Labor Code provides for a number of grounds for termination of an employment contract, which are referred to in article 77. According to it, the employer and employee can terminate their employment relationship at the initiative of either party. In this article, we will look at exactly how the termination of an employment contract can occur.

General order

According to the Labor Code, when terminating an employment contract, an order or instruction from the employer must be issued, with which the employee must be familiarized by signature. If the employee refuses to sign the document, a corresponding entry is made on the order. A copy of the order or order, at the request of the employee, can be issued to him in his hands.

In any case, the day of termination of the employment contract is the last working day of the employee (with the exception of cases when the employee did not actually work, but his job was retained).

The employer is obliged to make an entry in the work book in full accordance with the Labor Code. This means that the wording must necessarily indicate the article, paragraph or part of the article.

On the last working day - the day of dismissal - the employer is obliged to give the employee a work book and full payment. If the employee did not appear for the documents, a notification should be sent to him about the need to receive a work book. If an employee who has not received a book on time requests that it be given to him, the employer is obliged to do this within three days from the date of the request (meaning three working days).

Agreement of the parties (Article 78 of the Labor Code of the Russian Federation)

If the employer and employee decide to terminate their employment relationship by agreement of the parties, then the employee must submit an application with a request to dismiss him in accordance with paragraph 1 of Art. 77 of the Labor Code of the Russian Federation. Such dismissal is significantly different from dismissal of one's own free will. For example, if an employee, after being fired, registers as unemployed, the allowance will be determined for him not on the basis of the minimum wage, as for the one who was dismissed of his own free will, but on the basis of the official salary at the last place of work.

An agreement on termination of an employment contract is concluded in writing and, in fact, is additional agreement attached to the employment contract. It is concluded between the employee and the employer in the absence of mutual claims. On behalf of the employer, the agreement can be signed by a human resources inspector or other authorized person. Such an agreement, as a rule, satisfies the interests of the employee. For example, he may receive compensation for termination of the employment contract, or the administration of the enterprise will refuse to withhold the cost of training the employee (if training took place).
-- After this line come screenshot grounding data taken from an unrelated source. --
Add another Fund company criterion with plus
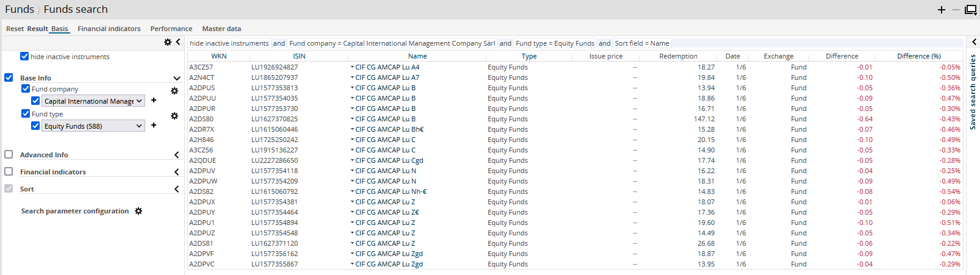The height and width of the screenshot is (275, 980). [x=154, y=101]

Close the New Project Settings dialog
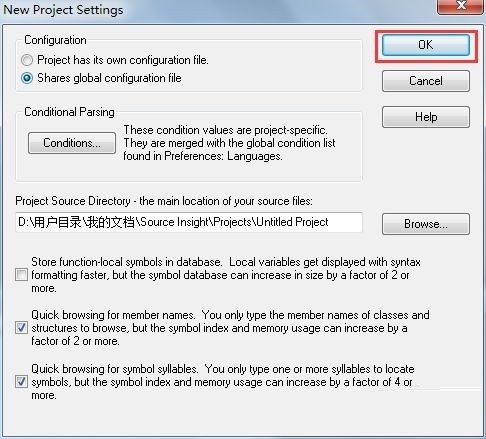click(x=461, y=6)
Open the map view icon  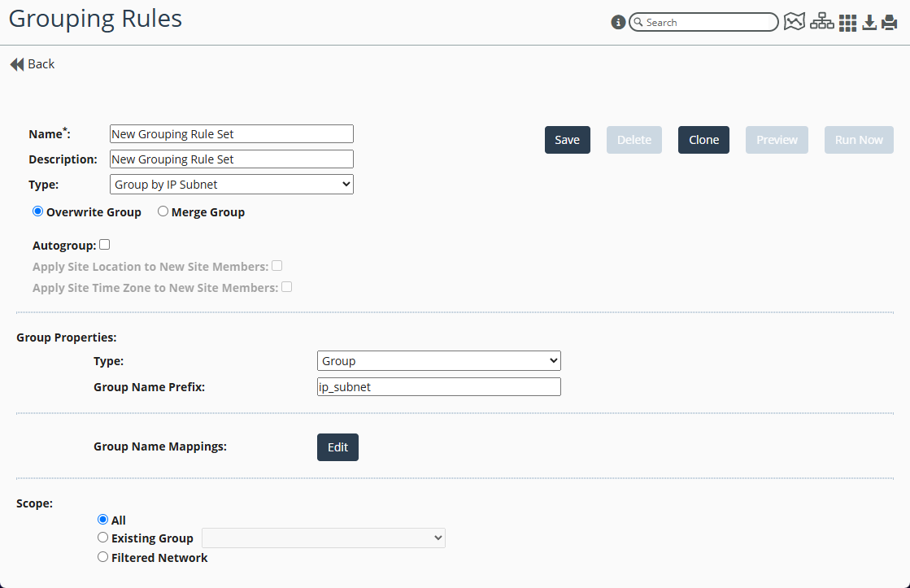tap(794, 23)
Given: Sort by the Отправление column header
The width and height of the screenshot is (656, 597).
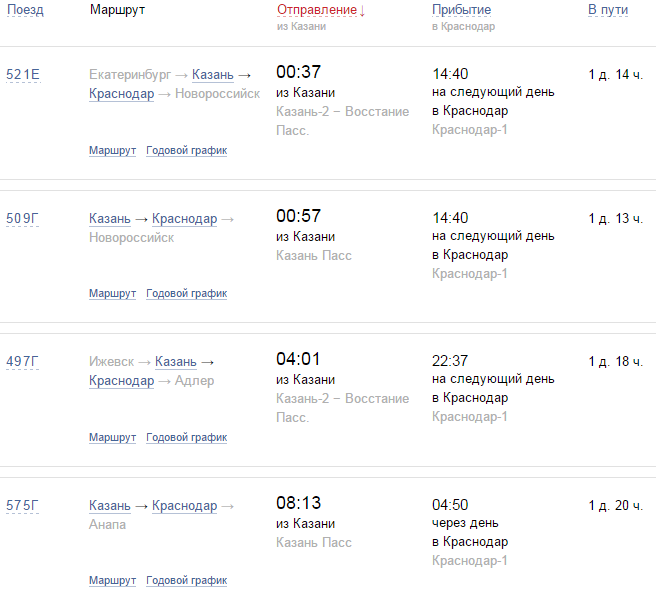Looking at the screenshot, I should point(316,10).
Termination of a fixed-term employment contract (Article 79 of the Labor Code of the Russian Federation)

If an employee works under a fixed-term employment contract, then three days before the deadline for its expiration - the actual dismissal - the employer must notify the employee in writing. This means that the employee must be given or mailed a notice of termination of the employment contract. A fixed term contract can be:

  • to perform the duties of a temporarily absent employee (such an agreement must be terminated simultaneously with the release of this employee to his place of work);
  • for the duration of a certain work (such an agreement is terminated upon completion of the work specified in it);
  • contract for the performance of seasonal work (such an contract is terminated at the end of the season).

But there is one subtlety in the issue of terminating a fixed-term contract: if a pregnant woman works under it, then the term of such an agreement is extended until she has the right to maternity leave.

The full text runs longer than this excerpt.